This experiment iis testing whether seed mixtures of different diversity can be direct-drilled into established pasture for carbon, biodiversity, dietary and economic benefits.
Background to this work. Pasture is often improved by ploughing and harrowing the degraded pasture, treating with herbicides, then sowing with improved grass species mixture dominated by perennial ryegrass. These species are highly productive with appropriate fertiliser inputs. However, this process can be very destructive of soil structure and costly in terms of carbon loss from the soil and field operations. Furthermore, it is optimised for nutrients supplied by continued fertiliser and manure applications.
This experiment investigates questions complementary to the ‘Sward diversification, biodiversity and forage quality’ project. Primarily we will assess productivity, but also determine what establishes and whether the forage quality is improved.
From crop mixtures and intercropping work both for combinable grain and for forage, we have demonstrated the value of species complexity and complementary functional types. In particular, incorporation of legumes at low added nitrogen inputs has proved beneficial to efficiency and productivity.
Here, we seek to benefit from the same synergies in a grazed pasture situation.
Direct drilling has the advantage of causing minimal disruption to mature soil structure, maintains good soil microbial and biotic populations including mycorrhizae and earthworms, and is far less costly than re-seeding through ploughing. It causes negligible carbon loss from the soil and can be carried out with smaller machinery. However, we have found that for optimum outcomes in arable crops the varieties, species mixtures, their proportions and densities when direct drilling differ from those for inversion tillage. Drilling into established pasture introduces yet more questions that need to be investigated.
For our first pasture enhancement experiment (spring 2021), we have sown seven species mixtures of different complexity and a control using a bespoke ‘plot drill’ based on the John Deere 750a disk direct drilling system. These contain up to 14 species including Late Diploid Perennial Ryegrass, LOFA (Fesculolium; Tall Fescue x Italian RG), Meadow Fescue, Smooth Leaf Cocksfoot, Tall Fescue, Timothy, Hybrid Ryegrass, Chicory, Plantain, Burnett, Sheeps Parsley, Crimson Clover, Birdsfoot Trefoil, and a White Clover Blend.
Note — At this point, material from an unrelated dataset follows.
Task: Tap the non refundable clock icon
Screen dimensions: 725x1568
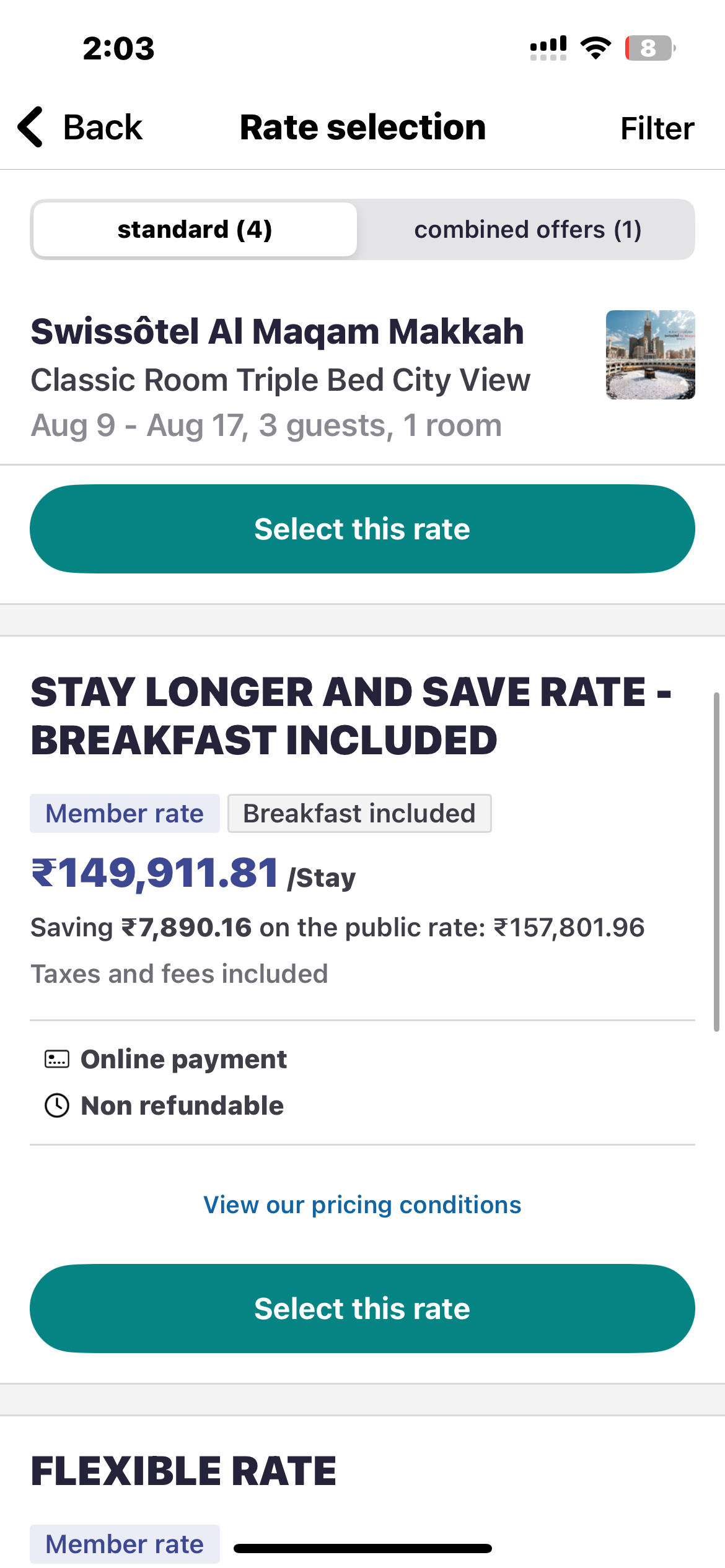Action: pyautogui.click(x=57, y=1105)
Each ‘plot’ is 3m wide by 24m long and there arere two ‘treatments’ (each with 4 replicates), one of which is a ‘biostimulant’. Across each 3m plot, seed were sown in May 2021 into 16 slots cut by the discs, with alternate slots set at different depths to accommodate different sowing depth preferences of the species chosen.
Grazing the trial would be ideal but impractical to obtain measurements of productivity and quality on this small plot scale. Therefore, we will cut the pasture to measure overall yield and analyse the composition for quality. We will also analyse sample quadrats to compare with overall measurements, but also to determine the actual plant species composition and identify what established (and how well) from the sowing mixtures.
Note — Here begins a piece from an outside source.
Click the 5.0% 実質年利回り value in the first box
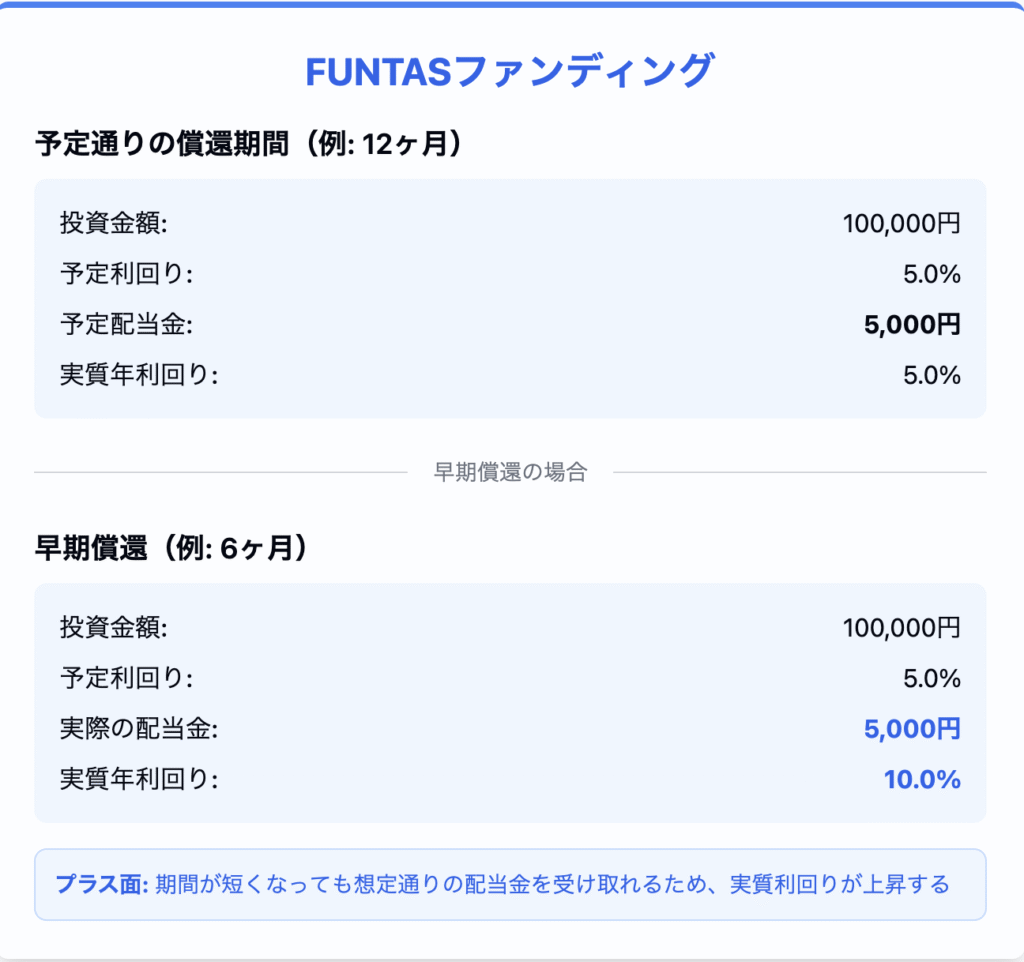1024x962 pixels. pos(932,375)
The global context. We need to reduce our carbon losses from soils, enhance our soil structure and health, reduce our inputs especially artificial fertiliser, and enhance our biodiversity, all of which will contribute to slowing climate change. Also, we need to enhance posture resilience and adaptation to changing practices such as mob grazing that is also improving efficiency and productivity. This work will help establish approaches to achieve these transformations in an efficient and practical way.